Family Dynamics around the World
The Solitude of Prime Numbers, by Paolo Giordano, first published in Italy, is the story of the chance reunion of two high school friends, Alice and Mattia, who were each scarred by a different life-changing family event that happened in childhood. Laila Lalami's Secret Son is played out against the politics and religious unrest of Casablanca and explores the reunion of a poor young man with his long-lost wealthy father. Once Justin Fisher has a wife, a son, and a great job, he decides it's time to reconnect with his parents.
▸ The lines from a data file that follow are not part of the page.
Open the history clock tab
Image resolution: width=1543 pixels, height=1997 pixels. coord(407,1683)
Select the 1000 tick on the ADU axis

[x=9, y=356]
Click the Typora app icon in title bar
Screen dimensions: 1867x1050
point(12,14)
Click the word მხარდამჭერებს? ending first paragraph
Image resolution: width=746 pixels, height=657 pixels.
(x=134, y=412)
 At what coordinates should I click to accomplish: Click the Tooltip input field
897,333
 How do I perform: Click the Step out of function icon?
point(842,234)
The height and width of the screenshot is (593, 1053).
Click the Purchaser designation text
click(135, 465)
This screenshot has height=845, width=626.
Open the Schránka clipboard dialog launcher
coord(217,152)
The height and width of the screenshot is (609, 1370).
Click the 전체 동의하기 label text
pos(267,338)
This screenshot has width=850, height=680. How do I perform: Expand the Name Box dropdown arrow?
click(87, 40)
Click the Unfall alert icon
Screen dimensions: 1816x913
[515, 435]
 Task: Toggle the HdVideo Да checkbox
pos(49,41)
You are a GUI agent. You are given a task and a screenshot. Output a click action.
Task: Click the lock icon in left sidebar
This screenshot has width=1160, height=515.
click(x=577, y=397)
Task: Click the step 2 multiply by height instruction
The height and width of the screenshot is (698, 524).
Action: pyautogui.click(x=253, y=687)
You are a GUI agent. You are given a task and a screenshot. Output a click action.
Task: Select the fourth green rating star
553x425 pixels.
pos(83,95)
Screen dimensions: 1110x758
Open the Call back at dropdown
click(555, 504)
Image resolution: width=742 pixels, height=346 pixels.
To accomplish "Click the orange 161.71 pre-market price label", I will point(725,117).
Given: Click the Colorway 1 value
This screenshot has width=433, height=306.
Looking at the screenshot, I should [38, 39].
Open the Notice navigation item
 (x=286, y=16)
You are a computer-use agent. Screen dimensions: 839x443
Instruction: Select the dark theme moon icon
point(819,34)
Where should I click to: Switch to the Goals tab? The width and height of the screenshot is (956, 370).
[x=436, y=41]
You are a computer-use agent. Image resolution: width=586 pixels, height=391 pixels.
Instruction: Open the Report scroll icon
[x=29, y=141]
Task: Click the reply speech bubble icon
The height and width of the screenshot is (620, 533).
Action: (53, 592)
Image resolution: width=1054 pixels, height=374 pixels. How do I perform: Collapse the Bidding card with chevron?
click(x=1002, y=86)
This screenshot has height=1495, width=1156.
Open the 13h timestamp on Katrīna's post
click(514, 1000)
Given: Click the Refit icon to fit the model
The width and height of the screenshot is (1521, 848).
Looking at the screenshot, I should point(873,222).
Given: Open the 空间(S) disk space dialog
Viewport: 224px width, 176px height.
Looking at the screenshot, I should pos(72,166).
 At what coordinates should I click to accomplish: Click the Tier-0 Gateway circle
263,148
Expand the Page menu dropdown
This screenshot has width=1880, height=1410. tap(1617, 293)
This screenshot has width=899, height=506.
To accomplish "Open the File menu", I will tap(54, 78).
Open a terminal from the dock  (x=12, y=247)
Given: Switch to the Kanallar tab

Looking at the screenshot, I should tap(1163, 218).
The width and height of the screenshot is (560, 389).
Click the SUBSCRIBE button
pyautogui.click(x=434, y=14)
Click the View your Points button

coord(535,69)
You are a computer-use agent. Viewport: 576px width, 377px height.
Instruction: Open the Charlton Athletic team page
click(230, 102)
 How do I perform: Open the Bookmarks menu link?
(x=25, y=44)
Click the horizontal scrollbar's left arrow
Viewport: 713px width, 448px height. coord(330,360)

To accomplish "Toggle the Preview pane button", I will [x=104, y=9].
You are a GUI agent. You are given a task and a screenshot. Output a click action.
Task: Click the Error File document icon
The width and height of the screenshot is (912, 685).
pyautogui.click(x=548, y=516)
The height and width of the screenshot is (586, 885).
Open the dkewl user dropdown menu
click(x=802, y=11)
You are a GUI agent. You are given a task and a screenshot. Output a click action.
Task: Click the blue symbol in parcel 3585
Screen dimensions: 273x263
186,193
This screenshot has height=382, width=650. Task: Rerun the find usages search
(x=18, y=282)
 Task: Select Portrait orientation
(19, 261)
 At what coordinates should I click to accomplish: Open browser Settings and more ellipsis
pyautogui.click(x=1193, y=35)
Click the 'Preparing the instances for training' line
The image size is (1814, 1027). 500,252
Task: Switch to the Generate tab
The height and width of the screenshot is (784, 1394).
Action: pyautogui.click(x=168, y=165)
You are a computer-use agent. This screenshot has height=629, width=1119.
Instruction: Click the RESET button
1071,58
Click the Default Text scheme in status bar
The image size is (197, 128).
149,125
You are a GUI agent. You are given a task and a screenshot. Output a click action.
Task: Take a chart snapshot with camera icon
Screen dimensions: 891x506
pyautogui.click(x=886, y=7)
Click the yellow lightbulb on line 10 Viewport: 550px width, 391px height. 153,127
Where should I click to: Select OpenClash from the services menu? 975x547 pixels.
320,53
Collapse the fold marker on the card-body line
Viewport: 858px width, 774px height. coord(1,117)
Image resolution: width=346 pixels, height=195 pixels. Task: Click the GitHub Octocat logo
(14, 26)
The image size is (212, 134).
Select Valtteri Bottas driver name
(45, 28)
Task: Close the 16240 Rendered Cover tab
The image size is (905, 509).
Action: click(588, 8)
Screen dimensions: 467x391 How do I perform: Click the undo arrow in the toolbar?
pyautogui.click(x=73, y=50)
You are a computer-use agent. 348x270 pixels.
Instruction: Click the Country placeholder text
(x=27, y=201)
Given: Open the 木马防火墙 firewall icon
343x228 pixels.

The results of that planned reunion in California is explored in The Language of Secrets, by Dianne Dixon.
Kate White's Hush is a modern thriller involving an ordinary marketing consultant, her estranged husband, and a one-night stand. Angelology, by Sanielle Trussoni, on the other hand, is a fantasy thriller involving a nun, the Catholic church, and some secret letters. Natasha Mostert's Keeper of Light and Dust is psychological thriller involving magic, science, marshal arts, and vampires.
For the Young at Heart
The subtitle of A Nest for Celeste by Henry Cole is A Story about Art, Inspiration, and the Meaning of Home. This middle reader chapter book is amply illustrated with pencil drawings in the style of the cover art. I haven't read it yet, but the artwork won me over. I hosted an interview with Carrie Vaughn last month, and I can't wait to read her Voices of Dragons, in which a seventeen-year-old is caught between modern times and the world of medieval legends.
I am known for my eclectic reading tastes, and I think I've proven that here. March is my busiest work month but I hope to read several of these in the next few weeks. What are you looking forward to reading in March?